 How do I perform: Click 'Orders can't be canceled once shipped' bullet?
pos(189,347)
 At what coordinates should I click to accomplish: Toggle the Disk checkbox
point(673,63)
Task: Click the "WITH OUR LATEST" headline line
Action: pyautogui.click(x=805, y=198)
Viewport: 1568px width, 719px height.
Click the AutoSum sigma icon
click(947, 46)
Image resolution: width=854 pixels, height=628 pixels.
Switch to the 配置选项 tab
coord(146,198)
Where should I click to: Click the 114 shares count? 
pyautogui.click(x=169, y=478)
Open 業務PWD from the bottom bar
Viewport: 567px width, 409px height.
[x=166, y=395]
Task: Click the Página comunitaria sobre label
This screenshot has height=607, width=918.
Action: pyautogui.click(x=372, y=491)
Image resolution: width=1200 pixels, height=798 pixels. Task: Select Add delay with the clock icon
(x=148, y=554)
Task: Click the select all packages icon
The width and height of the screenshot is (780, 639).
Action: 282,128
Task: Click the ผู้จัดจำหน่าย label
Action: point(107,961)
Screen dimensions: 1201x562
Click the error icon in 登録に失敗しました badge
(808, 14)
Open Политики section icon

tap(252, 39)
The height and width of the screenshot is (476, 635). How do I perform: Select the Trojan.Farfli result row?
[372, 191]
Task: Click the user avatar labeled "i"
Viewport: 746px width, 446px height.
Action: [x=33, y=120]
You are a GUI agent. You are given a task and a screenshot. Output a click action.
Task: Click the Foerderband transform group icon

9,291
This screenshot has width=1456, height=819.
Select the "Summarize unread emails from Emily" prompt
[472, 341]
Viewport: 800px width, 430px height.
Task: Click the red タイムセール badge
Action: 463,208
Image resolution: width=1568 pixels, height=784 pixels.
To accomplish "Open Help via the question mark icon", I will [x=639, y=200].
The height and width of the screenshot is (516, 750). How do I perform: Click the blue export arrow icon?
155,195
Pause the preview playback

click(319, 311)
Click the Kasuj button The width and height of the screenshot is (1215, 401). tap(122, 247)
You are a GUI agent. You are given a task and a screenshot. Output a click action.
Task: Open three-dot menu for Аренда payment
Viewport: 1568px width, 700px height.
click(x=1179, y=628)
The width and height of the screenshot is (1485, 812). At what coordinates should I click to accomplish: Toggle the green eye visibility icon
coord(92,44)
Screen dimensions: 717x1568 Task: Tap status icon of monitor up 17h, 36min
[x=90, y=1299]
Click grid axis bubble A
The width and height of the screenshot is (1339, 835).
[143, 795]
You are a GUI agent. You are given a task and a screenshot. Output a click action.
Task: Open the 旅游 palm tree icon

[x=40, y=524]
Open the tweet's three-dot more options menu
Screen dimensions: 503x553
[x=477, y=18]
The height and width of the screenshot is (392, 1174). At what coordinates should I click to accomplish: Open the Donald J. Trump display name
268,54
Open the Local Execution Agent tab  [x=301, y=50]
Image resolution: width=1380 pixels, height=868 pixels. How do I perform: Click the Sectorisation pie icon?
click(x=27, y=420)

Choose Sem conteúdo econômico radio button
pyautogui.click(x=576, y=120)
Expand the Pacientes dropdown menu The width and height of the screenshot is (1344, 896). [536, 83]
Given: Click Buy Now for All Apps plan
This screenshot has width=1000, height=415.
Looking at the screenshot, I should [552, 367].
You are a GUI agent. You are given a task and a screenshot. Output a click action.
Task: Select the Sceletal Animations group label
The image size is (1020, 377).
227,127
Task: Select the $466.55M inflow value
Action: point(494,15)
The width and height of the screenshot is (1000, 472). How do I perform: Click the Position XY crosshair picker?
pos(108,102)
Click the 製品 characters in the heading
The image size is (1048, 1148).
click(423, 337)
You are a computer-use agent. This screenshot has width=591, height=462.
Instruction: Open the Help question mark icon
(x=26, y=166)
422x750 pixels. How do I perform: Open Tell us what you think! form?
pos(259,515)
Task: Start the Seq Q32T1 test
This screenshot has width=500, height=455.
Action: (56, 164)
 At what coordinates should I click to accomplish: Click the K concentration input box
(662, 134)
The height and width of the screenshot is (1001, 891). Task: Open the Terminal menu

◇ ◇ ◇ ◇

HOW TO COMPLETE THIS TASK: Would you repeat all of the entries exactly?

TASK RESPONSE:
 How do I perform: Click 'Orders can't be canceled once shipped' bullet?
pos(189,347)
 At what coordinates should I click to accomplish: Toggle the Disk checkbox
point(673,63)
Task: Click the "WITH OUR LATEST" headline line
Action: pyautogui.click(x=805, y=198)
Viewport: 1568px width, 719px height.
Click the AutoSum sigma icon
click(947, 46)
Image resolution: width=854 pixels, height=628 pixels.
Switch to the 配置选项 tab
coord(146,198)
Where should I click to: Click the 114 shares count? 
pyautogui.click(x=169, y=478)
Open 業務PWD from the bottom bar
Viewport: 567px width, 409px height.
[x=166, y=395]
Task: Click the Página comunitaria sobre label
This screenshot has height=607, width=918.
Action: pyautogui.click(x=372, y=491)
Image resolution: width=1200 pixels, height=798 pixels. Task: Select Add delay with the clock icon
(x=148, y=554)
Task: Click the select all packages icon
The width and height of the screenshot is (780, 639).
Action: 282,128
Task: Click the ผู้จัดจำหน่าย label
Action: point(107,961)
Screen dimensions: 1201x562
Click the error icon in 登録に失敗しました badge
(808, 14)
Open Политики section icon

tap(252, 39)
The height and width of the screenshot is (476, 635). How do I perform: Select the Trojan.Farfli result row?
[372, 191]
Task: Click the user avatar labeled "i"
Viewport: 746px width, 446px height.
Action: [x=33, y=120]
You are a GUI agent. You are given a task and a screenshot. Output a click action.
Task: Click the Foerderband transform group icon

9,291
This screenshot has width=1456, height=819.
Select the "Summarize unread emails from Emily" prompt
[472, 341]
Viewport: 800px width, 430px height.
Task: Click the red タイムセール badge
Action: 463,208
Image resolution: width=1568 pixels, height=784 pixels.
To accomplish "Open Help via the question mark icon", I will [x=639, y=200].
The height and width of the screenshot is (516, 750). How do I perform: Click the blue export arrow icon?
155,195
Pause the preview playback

click(319, 311)
Click the Kasuj button The width and height of the screenshot is (1215, 401). tap(122, 247)
You are a GUI agent. You are given a task and a screenshot. Output a click action.
Task: Open three-dot menu for Аренда payment
Viewport: 1568px width, 700px height.
click(x=1179, y=628)
The width and height of the screenshot is (1485, 812). At what coordinates should I click to accomplish: Toggle the green eye visibility icon
coord(92,44)
Screen dimensions: 717x1568 Task: Tap status icon of monitor up 17h, 36min
[x=90, y=1299]
Click grid axis bubble A
The width and height of the screenshot is (1339, 835).
[143, 795]
You are a GUI agent. You are given a task and a screenshot. Output a click action.
Task: Open the 旅游 palm tree icon

[x=40, y=524]
Open the tweet's three-dot more options menu
Screen dimensions: 503x553
[x=477, y=18]
The height and width of the screenshot is (392, 1174). At what coordinates should I click to accomplish: Open the Donald J. Trump display name
268,54
Open the Local Execution Agent tab  [x=301, y=50]
Image resolution: width=1380 pixels, height=868 pixels. How do I perform: Click the Sectorisation pie icon?
click(x=27, y=420)

Choose Sem conteúdo econômico radio button
pyautogui.click(x=576, y=120)
Expand the Pacientes dropdown menu The width and height of the screenshot is (1344, 896). [536, 83]
Given: Click Buy Now for All Apps plan
This screenshot has width=1000, height=415.
Looking at the screenshot, I should [552, 367].
You are a GUI agent. You are given a task and a screenshot. Output a click action.
Task: Select the Sceletal Animations group label
The image size is (1020, 377).
227,127
Task: Select the $466.55M inflow value
Action: point(494,15)
The width and height of the screenshot is (1000, 472). How do I perform: Click the Position XY crosshair picker?
pos(108,102)
Click the 製品 characters in the heading
The image size is (1048, 1148).
click(423, 337)
You are a computer-use agent. This screenshot has width=591, height=462.
Instruction: Open the Help question mark icon
(x=26, y=166)
422x750 pixels. How do I perform: Open Tell us what you think! form?
pos(259,515)
Task: Start the Seq Q32T1 test
This screenshot has width=500, height=455.
Action: (56, 164)
 At what coordinates should I click to accomplish: Click the K concentration input box
(662, 134)
The height and width of the screenshot is (1001, 891). Task: Open the Terminal menu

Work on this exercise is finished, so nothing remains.